Now Microsoft Word users need to be extra careful while downloading files, as hackers have already targeted Microsoft Word 2003 exploiting zero-day vulnerabilities with a new Trojan horse named "Trojan.Mdropper.H".
Symantec, the leading desktop security vendor, has issued an alert on its home page regarding the vulnerability, asking users to be extra careful while opening any Word document received either by email or any other means. According to Symantec, opening an email attachment which appears to be a Word document actually opens the latest Trojan horse virus program, giving hackers access to users' PCs. When the document is opened by users, it triggers the vulnerability.
According to Symantec the attack originated in Asia, and now it appears that the attacks are targeted at large organizations but there could be a change in strategy.
Johannes Ullrish, chief technical officer, SANS Internet Storm Center, said that the attackers behind the latest Trojan horse might be operating out of China or Taiwan. The researchers have found Chinese characters in the malicious Word document, and the servers associated with the attack have been traced back to these countries.
The seriousness of the attack has been compounded by Microsoft's declaration that the company might require over three weeks to fix the vulnerability.
A Trojan horse does not make a copy of the virus or spread through the Internet like other viruses; it is directly distributed - often in the guise of useful and attractive downloads.

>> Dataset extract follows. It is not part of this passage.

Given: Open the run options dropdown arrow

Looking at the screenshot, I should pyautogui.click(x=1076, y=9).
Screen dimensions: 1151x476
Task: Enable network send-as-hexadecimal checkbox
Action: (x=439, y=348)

Vincent Weafer, senior director, Symantec Security Response, said that the targeted attack can bypass spam filters, and that Symantec's antivirus software is not as yet capable of detecting the particular Word file that is malicious. Symantec is looking at the vulnerability in terms of generic blocking.
To avoid this type of attack, Symantec recommends companies to limit users' privileges, and monitor outbound traffic. It also suggests companies to quarantine all the attachments for six to 12 hours, which will give the antivirus vendors the time to catch up with new threats.
Microsoft has committed to come up with a fix earliest by June 13, which still hackers a lot of time to hit vulnerable targets.